## PROBLEM TO SOLVE
Report each line from the entries in which "marker" can be found.

GIVEN ENTRIES START

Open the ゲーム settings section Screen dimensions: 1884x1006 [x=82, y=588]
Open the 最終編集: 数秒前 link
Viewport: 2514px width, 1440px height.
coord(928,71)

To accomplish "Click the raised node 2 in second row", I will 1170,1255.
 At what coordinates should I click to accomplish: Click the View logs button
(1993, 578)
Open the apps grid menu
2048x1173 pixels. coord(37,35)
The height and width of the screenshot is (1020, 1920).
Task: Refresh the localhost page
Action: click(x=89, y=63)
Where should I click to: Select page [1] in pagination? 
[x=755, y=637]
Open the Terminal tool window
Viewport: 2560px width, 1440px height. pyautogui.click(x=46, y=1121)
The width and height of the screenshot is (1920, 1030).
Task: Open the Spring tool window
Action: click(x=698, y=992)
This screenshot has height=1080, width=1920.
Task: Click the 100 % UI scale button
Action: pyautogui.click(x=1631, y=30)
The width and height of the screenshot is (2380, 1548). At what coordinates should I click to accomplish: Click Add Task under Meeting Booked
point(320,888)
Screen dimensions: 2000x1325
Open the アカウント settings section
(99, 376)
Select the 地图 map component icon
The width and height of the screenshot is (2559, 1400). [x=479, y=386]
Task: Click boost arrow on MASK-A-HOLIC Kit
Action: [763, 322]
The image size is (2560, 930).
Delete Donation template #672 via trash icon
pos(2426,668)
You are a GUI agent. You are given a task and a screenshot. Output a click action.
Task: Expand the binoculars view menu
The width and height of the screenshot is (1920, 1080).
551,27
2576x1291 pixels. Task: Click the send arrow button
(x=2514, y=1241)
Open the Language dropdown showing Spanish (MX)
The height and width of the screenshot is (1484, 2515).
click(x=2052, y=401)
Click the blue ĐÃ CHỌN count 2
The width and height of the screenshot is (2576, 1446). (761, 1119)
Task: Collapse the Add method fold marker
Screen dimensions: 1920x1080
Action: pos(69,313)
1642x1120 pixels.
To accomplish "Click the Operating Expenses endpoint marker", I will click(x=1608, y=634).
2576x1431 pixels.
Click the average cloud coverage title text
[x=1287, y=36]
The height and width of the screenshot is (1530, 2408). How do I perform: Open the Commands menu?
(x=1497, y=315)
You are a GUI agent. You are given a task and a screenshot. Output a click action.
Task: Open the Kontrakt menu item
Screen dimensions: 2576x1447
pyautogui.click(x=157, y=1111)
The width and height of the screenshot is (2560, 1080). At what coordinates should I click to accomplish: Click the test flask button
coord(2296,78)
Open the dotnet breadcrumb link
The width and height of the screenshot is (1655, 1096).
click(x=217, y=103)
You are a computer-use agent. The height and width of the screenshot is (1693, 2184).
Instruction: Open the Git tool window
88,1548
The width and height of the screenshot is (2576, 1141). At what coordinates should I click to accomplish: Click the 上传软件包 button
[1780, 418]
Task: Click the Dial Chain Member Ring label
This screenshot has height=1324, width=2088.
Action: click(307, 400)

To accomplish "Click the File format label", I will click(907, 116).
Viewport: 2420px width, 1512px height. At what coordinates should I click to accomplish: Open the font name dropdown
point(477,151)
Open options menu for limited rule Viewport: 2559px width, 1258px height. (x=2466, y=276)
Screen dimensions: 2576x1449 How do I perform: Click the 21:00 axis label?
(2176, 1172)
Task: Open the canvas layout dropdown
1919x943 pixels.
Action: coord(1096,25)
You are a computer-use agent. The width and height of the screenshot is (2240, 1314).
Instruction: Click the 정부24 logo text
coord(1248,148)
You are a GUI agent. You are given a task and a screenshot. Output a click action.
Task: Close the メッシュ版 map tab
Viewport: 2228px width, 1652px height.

GIVEN ENTRIES END

## TASK ANSWER
Task: Collapse the Add method fold marker
To accomplish "Click the Operating Expenses endpoint marker", I will click(x=1608, y=634).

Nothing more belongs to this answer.